Compito a = Secondo il testo della pagina, quanti bombardamenti alleati subì Zara tra il novembre del 1943 e l'ottobre del 1944?

Testo della pagina =
----
Zara distrutta dai bombardamenti nel 1944

Zara distrutta dai bombardamenti nel 1944

Ebbe così inizio la prima massiccia ondata di partenze dall’Istria, da Fiume e dal resto dei territori ceduti alla Jugoslavia. I primi ad andarsene furono gli italiani di Zara, città che dal novembre del 1943 all’ottobre del 1944 fu sottoposta a ben 54 bombardamenti alleati che distrussero gran parte del tessuto urbano e provocarono migliaia di vittime.

Mappa del centro storico di Zara nel 1930 (Egidio Ivetic, "Adriatico orientale. Atlante storico di un litorale mediterraneo", CRS Rovigno, pag. 188)

Mappa del centro storico di Zara nel 1930 (Egidio Ivetic, “Adriatico orientale. Atlante storico di un litorale mediterraneo”, CRS Rovigno, pag. 188)

La città fu occupata dall’esercito di liberazione jugoslavo di Tito il 31 ottobre del 1944. Con l’occupazione di Tito iniziarono le persecuzioni nei confronti degli italiani, in particolare quelli più in vista, come i Luxardo, proprietari della nota distilleria, con l’uccisione, assieme a molte altre persone, dei due fratelli Piero e Nicolò. Proprio per questi motivi Zara fu protagonista di un esodo anticipato e strisciante, rispetto agli altri territori successivamente ceduti, con meta inizialmente Trieste, Venezia o le altre città italiane dell’altra sponda dell’Adriatico. Entro il 1945 oltre il 70 % della popolazione zaratina abbandonò per sempre la propria città. 

Quasi immediato, dopo l’entrata delle truppe jugoslave a Fiume il 3 maggio del 1945, fu l’esodo, nelle sue prime ondate, anche dal capoluogo quarnerino, il maggiore centro urbano, portuale e industriale dell’area che sarebbe stata ceduta, nel 1947, alla Jugoslavia. Le prime fughe e gli abbandoni furono certamente indotti dalla dura repressione attuata, quasi immediatamente, dalle forze occupanti. 

Bombardamento di Fiume da parte della Royal Air Force, 1944

Bombardamento di Fiume da parte della Royal Air Force, 1944

L’eliminazione di quasi tutti i vertici del partito autonomista (Mario Blasich, Giuseppe Sincich, Nevio Skull), le uccisioni di personalità politiche come il senatore Riccardo Gigante, le confische e requisizioni, i processi sommari, gli abusi amministrativi e la graduale cancellazione dell’identità e presenza italiane, la paura dettata dall’ assenza di qualsivoglia garanzia legale o democratica,  provocarono le prime numerose e sofferte “partenze”. 

 

Mappa del centro di Fiume nel 1930

Mappa del centro di Fiume nel 1930 (Egidio Ivetic, “Adriatico orientale. Atlante storico di un litorale mediterraneo”, CRS Rovigno, pag. 187)

Già entro la fine del 1946 numerose migliaia di fiumani – secondo varie fonti  circa 20.000 persone – abbandonarono la città.
----
Record di dati =
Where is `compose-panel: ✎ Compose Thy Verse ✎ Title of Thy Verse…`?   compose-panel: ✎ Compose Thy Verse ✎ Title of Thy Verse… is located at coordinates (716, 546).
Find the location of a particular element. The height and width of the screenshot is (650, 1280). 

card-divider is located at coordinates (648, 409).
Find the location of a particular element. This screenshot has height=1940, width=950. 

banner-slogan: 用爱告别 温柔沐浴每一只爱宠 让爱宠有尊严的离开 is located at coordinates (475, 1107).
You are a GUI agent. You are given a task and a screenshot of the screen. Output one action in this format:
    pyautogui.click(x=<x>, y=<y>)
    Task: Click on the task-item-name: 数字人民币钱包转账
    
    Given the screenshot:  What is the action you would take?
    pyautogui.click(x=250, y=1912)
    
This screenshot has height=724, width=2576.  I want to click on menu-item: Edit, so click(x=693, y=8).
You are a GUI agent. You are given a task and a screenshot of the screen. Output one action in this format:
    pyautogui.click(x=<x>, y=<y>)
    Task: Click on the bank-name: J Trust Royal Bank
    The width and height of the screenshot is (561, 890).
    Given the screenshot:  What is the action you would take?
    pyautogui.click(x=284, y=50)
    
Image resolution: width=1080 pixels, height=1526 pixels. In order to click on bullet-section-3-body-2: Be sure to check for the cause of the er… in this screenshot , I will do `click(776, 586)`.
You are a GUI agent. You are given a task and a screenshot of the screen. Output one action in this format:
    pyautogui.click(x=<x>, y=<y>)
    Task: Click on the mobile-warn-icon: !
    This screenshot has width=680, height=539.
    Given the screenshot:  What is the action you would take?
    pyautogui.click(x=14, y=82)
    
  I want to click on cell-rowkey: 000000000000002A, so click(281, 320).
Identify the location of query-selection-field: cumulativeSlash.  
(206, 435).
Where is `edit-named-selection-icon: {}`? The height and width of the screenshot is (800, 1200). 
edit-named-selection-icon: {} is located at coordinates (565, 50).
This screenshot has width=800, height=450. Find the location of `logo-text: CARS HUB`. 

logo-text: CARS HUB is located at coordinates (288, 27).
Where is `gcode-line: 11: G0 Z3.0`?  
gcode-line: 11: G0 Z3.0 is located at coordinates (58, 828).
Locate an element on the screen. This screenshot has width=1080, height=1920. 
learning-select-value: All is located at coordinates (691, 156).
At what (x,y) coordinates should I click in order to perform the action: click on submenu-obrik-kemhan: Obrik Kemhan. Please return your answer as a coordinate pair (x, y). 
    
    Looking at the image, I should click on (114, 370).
----
Compito b = Converti in un elenco JSON di stringhe le righe dei record che vanno dall'inizio dei record fino alla riga che contiene "Image resolution: width=1080", entrambe comprese. Usa una stringa per ogni riga e tralascia le righe vuote.

Risultato a = Zara subì 54 bombardamenti alleati.

Risultato b =
[
  "Where is `compose-panel: ✎ Compose Thy Verse ✎ Title of Thy Verse…`?   compose-panel: ✎ Compose Thy Verse ✎ Title of Thy Verse… is located at coordinates (716, 546).",
  "Find the location of a particular element. The height and width of the screenshot is (650, 1280). ",
  "card-divider is located at coordinates (648, 409).",
  "Find the location of a particular element. This screenshot has height=1940, width=950. ",
  "banner-slogan: 用爱告别 温柔沐浴每一只爱宠 让爱宠有尊严的离开 is located at coordinates (475, 1107).",
  "You are a GUI agent. You are given a task and a screenshot of the screen. Output one action in this format:",
  "    pyautogui.click(x=<x>, y=<y>)",
  "    Task: Click on the task-item-name: 数字人民币钱包转账",
  "    Given the screenshot:  What is the action you would take?",
  "    pyautogui.click(x=250, y=1912)",
  "This screenshot has height=724, width=2576.  I want to click on menu-item: Edit, so click(x=693, y=8).",
  "You are a GUI agent. You are given a task and a screenshot of the screen. Output one action in this format:",
  "    pyautogui.click(x=<x>, y=<y>)",
  "    Task: Click on the bank-name: J Trust Royal Bank",
  "    The width and height of the screenshot is (561, 890).",
  "    Given the screenshot:  What is the action you would take?",
  "    pyautogui.click(x=284, y=50)",
  "Image resolution: width=1080 pixels, height=1526 pixels. In order to click on bullet-section-3-body-2: Be sure to check for the cause of the er… in this screenshot , I will do `click(776, 586)`."
]